:: The data

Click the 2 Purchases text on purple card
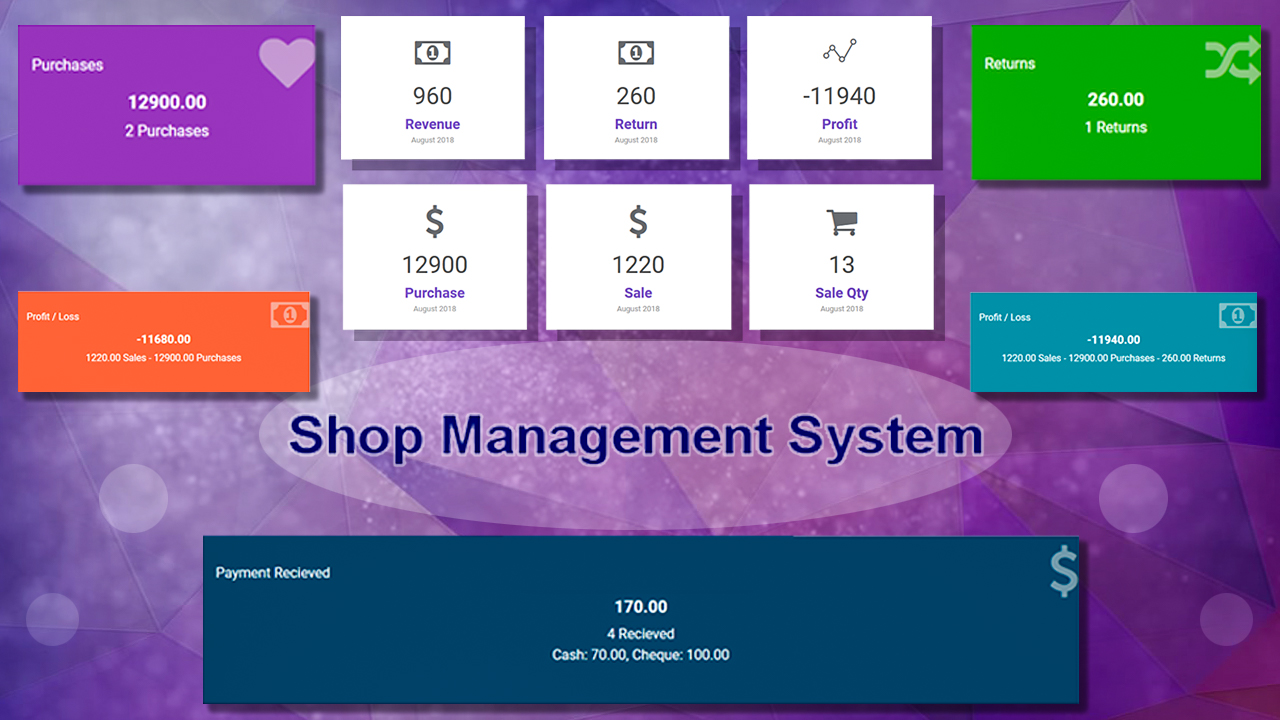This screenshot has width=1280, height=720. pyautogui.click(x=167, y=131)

::::
:: The data

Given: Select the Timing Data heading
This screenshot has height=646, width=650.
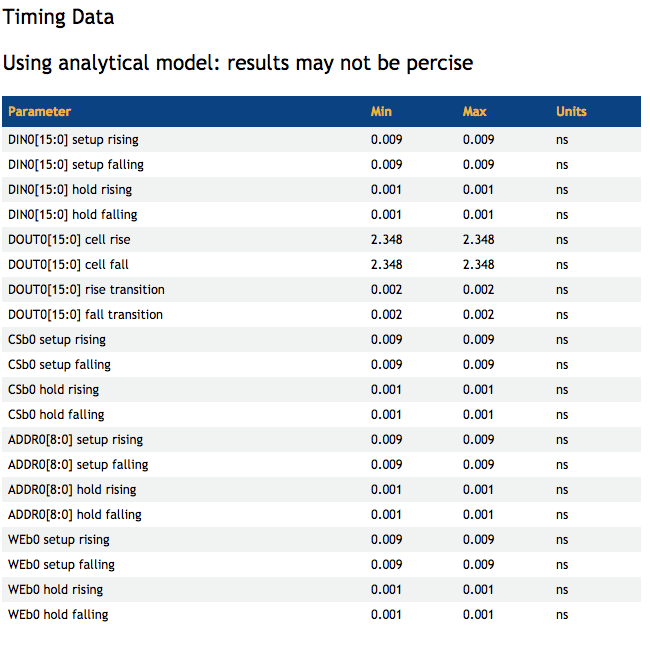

::::
:: The data

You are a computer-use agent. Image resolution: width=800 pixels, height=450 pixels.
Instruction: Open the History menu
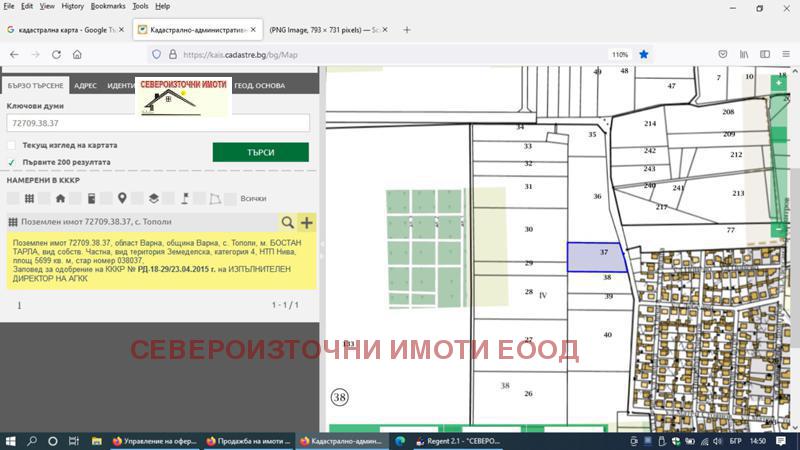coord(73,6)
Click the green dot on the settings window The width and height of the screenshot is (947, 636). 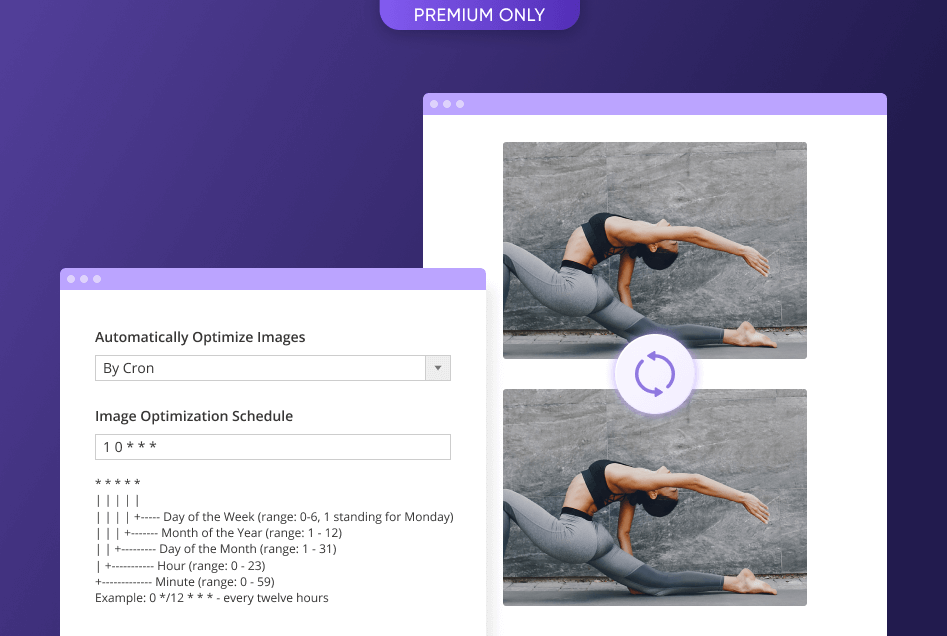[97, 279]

::::

**Task brief:**
Within the material above, copy exactly the lines from the line that holds "Given: Select the Timing Data heading" up to and including the line that holds "This screenshot has height=646, width=650.".

**Exercise answer:**
Given: Select the Timing Data heading
This screenshot has height=646, width=650.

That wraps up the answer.